Kamu mungkin tidak menyadari bahwa interaksi sosial yang intens selama liburan justru mengurangi kapasitas energi mentalmu, bukan menambahnya.

5. Kembali ke Rutinitas = Kembali ke Tekanan

Kenyataan bahwa kamu harus kembali ke kantor, membuka email yang menumpuk, dan menghadapi target kerja bisa menimbulkan rasa cemas. Peneliti dari University of Houston, Dr. Brené Brown menyebut momen ini sebagai “vulnerability hangover”.

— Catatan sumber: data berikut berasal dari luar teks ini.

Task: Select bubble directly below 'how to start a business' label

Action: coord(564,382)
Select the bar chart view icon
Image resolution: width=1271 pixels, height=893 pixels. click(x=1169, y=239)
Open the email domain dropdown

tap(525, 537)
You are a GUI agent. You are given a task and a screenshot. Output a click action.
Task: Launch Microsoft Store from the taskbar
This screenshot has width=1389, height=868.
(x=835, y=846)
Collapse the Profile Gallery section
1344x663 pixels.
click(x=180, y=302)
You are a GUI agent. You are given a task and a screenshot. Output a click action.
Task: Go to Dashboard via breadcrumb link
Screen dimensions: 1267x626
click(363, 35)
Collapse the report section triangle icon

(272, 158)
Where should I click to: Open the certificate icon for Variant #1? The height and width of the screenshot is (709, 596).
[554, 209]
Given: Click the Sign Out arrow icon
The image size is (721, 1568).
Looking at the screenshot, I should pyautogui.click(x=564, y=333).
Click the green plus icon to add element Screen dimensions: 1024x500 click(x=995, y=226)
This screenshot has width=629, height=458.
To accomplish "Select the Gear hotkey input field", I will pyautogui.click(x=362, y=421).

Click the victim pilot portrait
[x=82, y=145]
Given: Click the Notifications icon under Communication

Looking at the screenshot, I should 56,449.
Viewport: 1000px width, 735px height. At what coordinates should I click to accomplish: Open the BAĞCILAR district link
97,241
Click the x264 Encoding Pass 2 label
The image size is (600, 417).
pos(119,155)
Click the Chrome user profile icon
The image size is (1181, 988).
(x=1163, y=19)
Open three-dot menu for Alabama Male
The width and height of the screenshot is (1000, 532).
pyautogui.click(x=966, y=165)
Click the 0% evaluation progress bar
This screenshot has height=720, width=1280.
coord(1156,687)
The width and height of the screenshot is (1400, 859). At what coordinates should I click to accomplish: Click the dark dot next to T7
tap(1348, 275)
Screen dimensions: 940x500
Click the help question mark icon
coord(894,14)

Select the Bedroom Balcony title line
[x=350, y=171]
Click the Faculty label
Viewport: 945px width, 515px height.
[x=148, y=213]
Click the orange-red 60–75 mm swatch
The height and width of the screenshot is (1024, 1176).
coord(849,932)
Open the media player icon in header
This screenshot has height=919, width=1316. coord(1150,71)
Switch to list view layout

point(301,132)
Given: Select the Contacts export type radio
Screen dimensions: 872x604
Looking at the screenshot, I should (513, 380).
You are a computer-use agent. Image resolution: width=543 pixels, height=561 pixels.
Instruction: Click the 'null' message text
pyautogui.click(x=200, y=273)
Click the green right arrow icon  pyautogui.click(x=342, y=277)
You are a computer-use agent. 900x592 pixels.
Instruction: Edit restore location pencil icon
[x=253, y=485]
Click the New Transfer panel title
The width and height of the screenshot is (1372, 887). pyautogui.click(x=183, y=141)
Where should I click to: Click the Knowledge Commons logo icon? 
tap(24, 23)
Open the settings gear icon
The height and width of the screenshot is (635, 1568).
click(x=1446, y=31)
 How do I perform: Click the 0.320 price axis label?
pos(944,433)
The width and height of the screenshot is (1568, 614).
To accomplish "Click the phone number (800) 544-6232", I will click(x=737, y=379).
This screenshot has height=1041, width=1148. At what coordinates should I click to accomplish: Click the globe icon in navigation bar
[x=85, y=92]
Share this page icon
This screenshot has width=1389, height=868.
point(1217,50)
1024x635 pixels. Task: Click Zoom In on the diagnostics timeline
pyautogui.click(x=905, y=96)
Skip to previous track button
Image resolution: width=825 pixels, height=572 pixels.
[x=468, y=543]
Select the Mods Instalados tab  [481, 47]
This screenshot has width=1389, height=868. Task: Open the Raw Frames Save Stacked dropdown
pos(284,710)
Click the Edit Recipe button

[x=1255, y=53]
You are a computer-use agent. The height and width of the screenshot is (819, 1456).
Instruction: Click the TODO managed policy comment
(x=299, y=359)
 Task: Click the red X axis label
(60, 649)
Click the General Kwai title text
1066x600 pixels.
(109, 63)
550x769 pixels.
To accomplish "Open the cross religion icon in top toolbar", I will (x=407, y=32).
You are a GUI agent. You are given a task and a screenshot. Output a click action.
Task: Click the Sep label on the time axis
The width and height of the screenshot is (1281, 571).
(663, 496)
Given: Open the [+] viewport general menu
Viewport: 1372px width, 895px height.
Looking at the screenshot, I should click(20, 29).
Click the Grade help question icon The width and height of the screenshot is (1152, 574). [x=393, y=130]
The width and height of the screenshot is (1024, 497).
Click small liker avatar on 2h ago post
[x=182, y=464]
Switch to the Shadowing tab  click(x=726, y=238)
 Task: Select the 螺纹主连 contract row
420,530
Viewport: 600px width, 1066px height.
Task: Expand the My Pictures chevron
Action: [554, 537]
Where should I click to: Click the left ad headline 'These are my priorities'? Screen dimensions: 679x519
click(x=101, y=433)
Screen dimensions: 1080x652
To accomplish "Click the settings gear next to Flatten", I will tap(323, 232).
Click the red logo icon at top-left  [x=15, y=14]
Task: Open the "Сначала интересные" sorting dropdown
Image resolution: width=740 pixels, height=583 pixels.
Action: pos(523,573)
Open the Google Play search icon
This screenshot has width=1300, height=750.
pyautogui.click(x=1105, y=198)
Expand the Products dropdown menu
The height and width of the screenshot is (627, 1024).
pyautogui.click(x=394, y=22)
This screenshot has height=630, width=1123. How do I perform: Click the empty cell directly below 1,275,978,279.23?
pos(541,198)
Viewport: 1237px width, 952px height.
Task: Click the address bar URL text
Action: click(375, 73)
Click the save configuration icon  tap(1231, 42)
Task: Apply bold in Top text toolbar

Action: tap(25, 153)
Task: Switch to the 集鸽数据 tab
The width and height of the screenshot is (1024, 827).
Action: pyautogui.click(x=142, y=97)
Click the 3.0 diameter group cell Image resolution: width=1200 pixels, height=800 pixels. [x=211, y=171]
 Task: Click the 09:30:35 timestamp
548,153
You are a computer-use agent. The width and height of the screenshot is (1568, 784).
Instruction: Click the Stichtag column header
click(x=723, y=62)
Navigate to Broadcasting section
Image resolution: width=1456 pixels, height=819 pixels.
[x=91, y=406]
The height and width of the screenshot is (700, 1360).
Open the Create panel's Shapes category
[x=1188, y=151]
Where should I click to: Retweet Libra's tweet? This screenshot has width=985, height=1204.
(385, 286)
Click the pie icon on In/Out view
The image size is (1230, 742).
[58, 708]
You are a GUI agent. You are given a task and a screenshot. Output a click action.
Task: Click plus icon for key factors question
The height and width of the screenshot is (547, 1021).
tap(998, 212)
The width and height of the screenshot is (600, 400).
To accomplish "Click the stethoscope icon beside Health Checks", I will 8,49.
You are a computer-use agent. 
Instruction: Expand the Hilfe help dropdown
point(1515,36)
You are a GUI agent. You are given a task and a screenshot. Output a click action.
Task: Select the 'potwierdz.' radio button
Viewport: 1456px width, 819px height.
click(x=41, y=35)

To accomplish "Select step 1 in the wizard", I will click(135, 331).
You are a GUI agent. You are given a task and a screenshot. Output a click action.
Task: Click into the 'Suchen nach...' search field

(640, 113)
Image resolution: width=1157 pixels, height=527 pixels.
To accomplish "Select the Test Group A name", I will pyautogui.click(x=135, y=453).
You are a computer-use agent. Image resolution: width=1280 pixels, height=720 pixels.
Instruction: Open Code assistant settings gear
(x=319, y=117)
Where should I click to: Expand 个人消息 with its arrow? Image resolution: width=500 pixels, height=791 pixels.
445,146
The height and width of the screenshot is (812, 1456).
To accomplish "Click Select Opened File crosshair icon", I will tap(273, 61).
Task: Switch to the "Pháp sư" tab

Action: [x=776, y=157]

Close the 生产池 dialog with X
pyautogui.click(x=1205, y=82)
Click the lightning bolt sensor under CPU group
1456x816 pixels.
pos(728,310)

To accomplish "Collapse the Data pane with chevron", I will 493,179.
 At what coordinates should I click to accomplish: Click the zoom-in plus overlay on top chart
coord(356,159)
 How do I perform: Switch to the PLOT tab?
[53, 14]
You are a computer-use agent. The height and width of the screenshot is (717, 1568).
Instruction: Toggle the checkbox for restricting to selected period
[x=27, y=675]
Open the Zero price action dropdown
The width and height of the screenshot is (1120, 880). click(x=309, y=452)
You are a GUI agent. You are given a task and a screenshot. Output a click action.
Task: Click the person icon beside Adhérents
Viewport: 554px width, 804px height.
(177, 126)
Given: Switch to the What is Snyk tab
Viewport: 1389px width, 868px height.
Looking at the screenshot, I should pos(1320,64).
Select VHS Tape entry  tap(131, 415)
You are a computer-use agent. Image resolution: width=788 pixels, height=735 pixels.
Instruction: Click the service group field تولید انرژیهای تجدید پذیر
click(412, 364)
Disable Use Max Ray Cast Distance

“Kita merasa terbuka, rentan, dan tidak siap. Kembali ke dunia nyata setelah momen tenang membuat banyak orang merasa mentalnya ditarik paksa dari zona nyaman,” kata Brown.

Jadi bukan sekadar rasa malas, tapi tubuh dan pikiranmu benar-benar sedang berada di mode transisi yang cukup menyakitkan.

6. Emosi yang Tidak Tuntas Saat Liburan

Kadang, liburan juga memunculkan emosi lama seperti rindu pada orang yang sudah tiada, konflik keluarga yang belum selesai, atau rasa kesepian saat semua orang terlihat bahagia. Psikolog Amerika dan penulis Emotional First Aid, Dr. Guy Winch mengatakan bahwa liburan bisa menjadi pemicu refleksi yang mendalam.

“Kita cenderung membandingkan kenyataan hidup dengan harapan saat liburan. Perbedaan antara keduanya bisa menimbulkan perasaan gagal atau sedih, meski tidak selalu disadari,” ungkapnya.

Ketika kamu kembali dari liburan, perasaan-perasaan tak terselesaikan itu ikut terbawa dan menjadi beban tambahan.

Apa yang Bisa Kamu Lakukan?

Mengatasi rasa capek setelah libur panjang bukan soal menyalahkan diri, tapi memahami dan merespons dengan bijak. Berikut beberapa langkah kecil tapi bermakna:

  • Berikan waktu transisi. Jangan langsung mengejar produktivitas maksimal di hari pertama kerja. Perlambat sedikit.
  • Atur ulang pola tidur. Mulailah kembali ke ritme tidur normal dua hari sebelum kembali bekerja.
  • Beri ruang untuk refleksi. Tulis jurnal atau meditasi untuk memproses emosi yang muncul selama liburan.
  • Kurangi stimulasi berlebihan. Hindari terlalu banyak sosial media atau agenda sosial di awal minggu kerja.
  • Terima perasaanmu. Lelah, sedih, malas—itu semua valid. Jangan paksakan semangat palsu.

Jika kamu merasa capek setelah libur panjang, bukan karena kamu kurang bersyukur atau terlalu manja. Justru itu sinyal tubuh dan pikiran bahwa kamu butuh istirahat yang lebih utuh bukan hanya dari segi waktu, tapi juga kualitas dan kejujuran terhadap emosi.

“Kita tidak pulih dengan menghindari emosi, tapi dengan menghadapinya perlahan dan penuh kasih,” kata Dr. Julie Smith.

Maka, biarkan tubuh dan pikiranmu menyesuaikan diri. Pelan-pelan saja, kamu sedang belajar menjadi manusia yang lebih sadar, bukan mesin produktivitas.